La question des drogues est un sujet très discuté et très important. L’origine d’une grande partie de la violence qui sévit en Colombie depuis si longtemps est liée au problème du trafic de drogue, et nous avons établi des procédures qui, à mon avis, étaient appropriées, surtout pour faire face au problème des cultures illicites. Si nous ne donnions pas d’alternative aux agriculteurs, ils n’auraient jamais arrêté de planter. Car aucun agriculteur ne va laisser ses enfants mourir de faim simplement parce qu’il est obligé d’éradiquer un pied de coca. Un processus a été lancé – un processus onéreux, bien sûr, mais bien moins que ce qui a été investi dans la guerre contre la drogue – qui a initialement donné de très bons résultats en amenant les agriculteurs à remplacer volontairement leurs cultures.
Il y a un fait très surprenant et positif : lorsqu’ils l’ont fait, la replantation qui se situe habituellement entre 40 et 60 % dans ces cas, comme l’ont vérifié les Nations unies, a été inférieure à 1 %. Cette politique conçue dans l’accord était efficace. Malheureusement, ce qui était déjà établi avec environ 99 000 familles a été avancé, mais le processus n’a pas été suivi et on est revenu à la politique traditionnelle de la main de fer (mano dura) contre le trafic de drogue, que le monde applique sans succès depuis 50 ans. La guerre contre la drogue dans le monde a été un échec total, tout comme en Colombie. Cet accord qui consiste à substituer volontairement et à donner une alternative aux agriculteurs résout ce maillon de la chaîne. Mais, à mon avis, et je l’ai appris au fil des ans, parce que j’étais l’un des responsables de la mano dura, de l’éradication forcée en tant que ministre de la défense, j’ai appris que, sur le long terme, la seule solution au problème mondial de la drogue est la légalisation. Aujourd’hui, j’en suis convaincu.
En matière de justice, qui est peut-être l’épine dorsale de l’accord, de nombreux progrès ont été réalisés. C’est la première fois que deux parties acceptent de créer un tribunal spécial et de s’y soumettre, sous l’égide du Statut de Rome. Aucun accord fructueux n’avait encore été négocié sous l’égide du Statut de Rome. Le mécanisme de la Juridiction spéciale pour la paix ne prévoit pas de tribunal imposé par les vainqueurs de la guerre, comme ce fut le cas à Nuremberg ou à Tokyo. Il ne s’agit pas d’un tribunal imposé par une instance internationale, comme ce fut le cas pour la Yougoslavie ou le Rwanda. C’est un tribunal qui est né d’une négociation entre les deux parties. Et cela a été possible grâce à quelque chose de très important : le droit des victimes, le droit à la vérité, à la réparation, à la justice et à la non-répétition, qui étaient les piliers de cette négociation.

(Lignes issues d'une source de données)
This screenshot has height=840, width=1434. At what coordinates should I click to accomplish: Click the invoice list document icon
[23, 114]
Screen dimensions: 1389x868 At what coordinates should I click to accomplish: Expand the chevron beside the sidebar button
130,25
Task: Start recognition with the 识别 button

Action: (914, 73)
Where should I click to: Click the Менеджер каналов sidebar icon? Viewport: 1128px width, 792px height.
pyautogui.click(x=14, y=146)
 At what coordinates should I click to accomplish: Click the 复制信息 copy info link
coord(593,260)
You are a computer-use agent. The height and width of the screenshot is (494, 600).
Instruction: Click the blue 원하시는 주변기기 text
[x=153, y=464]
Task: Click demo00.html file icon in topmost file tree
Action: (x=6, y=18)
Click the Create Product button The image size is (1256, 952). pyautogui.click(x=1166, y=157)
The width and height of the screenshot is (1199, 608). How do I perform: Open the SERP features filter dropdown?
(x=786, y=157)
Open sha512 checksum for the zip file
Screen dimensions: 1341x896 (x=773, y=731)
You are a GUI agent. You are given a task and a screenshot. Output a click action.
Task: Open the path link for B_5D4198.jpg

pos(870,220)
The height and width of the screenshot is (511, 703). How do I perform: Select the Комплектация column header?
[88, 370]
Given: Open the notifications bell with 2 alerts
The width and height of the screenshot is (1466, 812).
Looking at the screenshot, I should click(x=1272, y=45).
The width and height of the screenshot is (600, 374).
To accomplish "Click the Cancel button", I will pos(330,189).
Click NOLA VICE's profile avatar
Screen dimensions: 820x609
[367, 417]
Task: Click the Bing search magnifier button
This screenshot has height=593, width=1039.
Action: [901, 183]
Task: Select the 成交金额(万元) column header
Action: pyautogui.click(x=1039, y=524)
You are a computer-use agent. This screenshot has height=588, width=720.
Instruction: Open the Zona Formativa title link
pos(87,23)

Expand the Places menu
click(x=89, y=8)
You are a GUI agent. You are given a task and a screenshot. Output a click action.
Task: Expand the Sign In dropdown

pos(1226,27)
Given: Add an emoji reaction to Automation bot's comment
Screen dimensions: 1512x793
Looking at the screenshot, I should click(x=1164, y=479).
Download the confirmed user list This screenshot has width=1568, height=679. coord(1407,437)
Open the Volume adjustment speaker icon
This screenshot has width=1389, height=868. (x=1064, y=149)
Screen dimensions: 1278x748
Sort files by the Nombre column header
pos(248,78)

* **Consigne**: Quels sont les lieux que le texte source associe à des tribunaux pour les opposer à la Juridiction spéciale pour la paix ?

* **Tâche réalisée**: Nuremberg, Tokyo, la Yougoslavie et le Rwanda.